*Records for processing*:
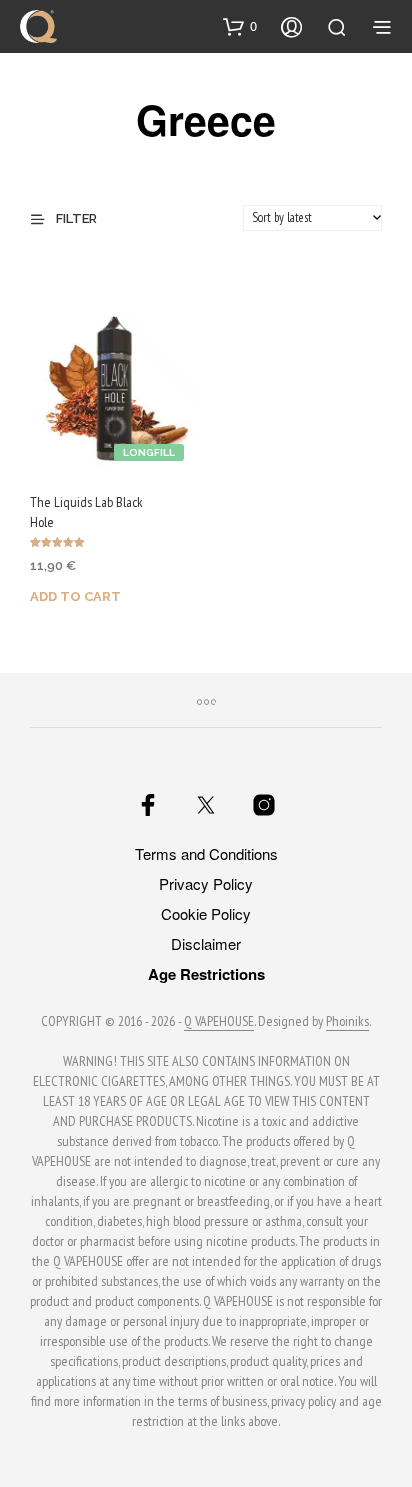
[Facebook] (148, 805)
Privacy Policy (206, 883)
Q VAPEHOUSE (219, 1022)
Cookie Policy (206, 913)
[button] (240, 26)
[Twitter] (206, 805)
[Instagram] (264, 805)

*What this task involves*: With the pictures left out, return the listing above exactly as it stands.

*Solution to this problem*:
[Facebook] (148, 805)
Privacy Policy (206, 883)
Q VAPEHOUSE (219, 1022)
Cookie Policy (206, 913)
[button] (240, 26)
[Twitter] (206, 805)
[Instagram] (264, 805)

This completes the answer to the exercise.